The unemployment rate forecast remained at 4.4%, GDP growth was slightly revised up, presenting an overall picture of growth resilience + inflation stickiness, a stagflationary prototype. Bitcoin promptly fell from $74,000 to $70,900, with ETF net outflows of $129 million on the day. Some market analysts pointed out that Warsh's first move upon taking office might not be a rate cut but a hike.
Looking back at the entire first quarter, the collapse of rate cut expectations was not an event but a process. From the rate hike discussions emerging in the January minutes, to the hawkish personnel expectations from the Warsh nomination, to the secondary inflationary shock from the Iran war, to the March dot plot compressing the year's rate cuts to one, the two rate cuts expected by the market at the start of the year were stripped away layer by layer. The "Higher for Longer' narrative re-dominated. The market generally believed earlier that the "rate inflection point was confirmed, and the liquidity inflection point was just a matter of time," but the evolution in Q1 presented a more extreme answer: not only is the liquidity inflection point far off, but the rate inflection point itself faces the risk of being overturned. If Warsh's advocated combination of rate cuts and balance sheet reduction materializes, it means that even if the nominal rate falls, the actual liquidity environment might become tighter, and the suppressive effect on risk assets should not be underestimated.
Against this macro backdrop, global risk assets are under broad pressure: the S&P 500 is down over 5% year-to-date, the Nasdaq has fallen even more; gold ETFs have absorbed over $160 billion in funds; Bitcoin ETFs saw net outflows of $3.8 billion in February alone. The signal of capital migrating from digital gold to physical gold is extremely clear. ArkStream Capital will continue to monitor the evolution of rate cut expectations and geopolitical situations, which are the core variables for determining the subsequent window for the liquidity inflection point.
Bitcoin and Capital Structure: Narrative Disproof, ETF Divergence, and Institutionalization Process
Stress Test for Digital Gold
One of the most noteworthy structural changes in Q1 is the significantly enhanced correlation of Bitcoin with the Nasdaq index during periods of stress. During the market stress test, Bitcoin not only failed to provide a hedging function, but instead showed a nearly synchronous downward trend with tech stocks.

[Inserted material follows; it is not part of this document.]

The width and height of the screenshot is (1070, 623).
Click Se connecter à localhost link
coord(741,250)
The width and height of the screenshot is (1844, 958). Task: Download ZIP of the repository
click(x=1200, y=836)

From a behavioral finance perspective, this is not surprising. Since the ETF approval, institutional investors have incorporated Bitcoin into the same risk budget framework as growth tech stocks. When macro risk appetite contracts, deleveraging and position reduction are systematic and do not treat different asset classes differently. This jump in correlation marks a new phase in Bitcoin's identity transformation within the institutionalization process: it is evolving from an independent alternative asset into a high-beta subset within the global risk asset portfolio.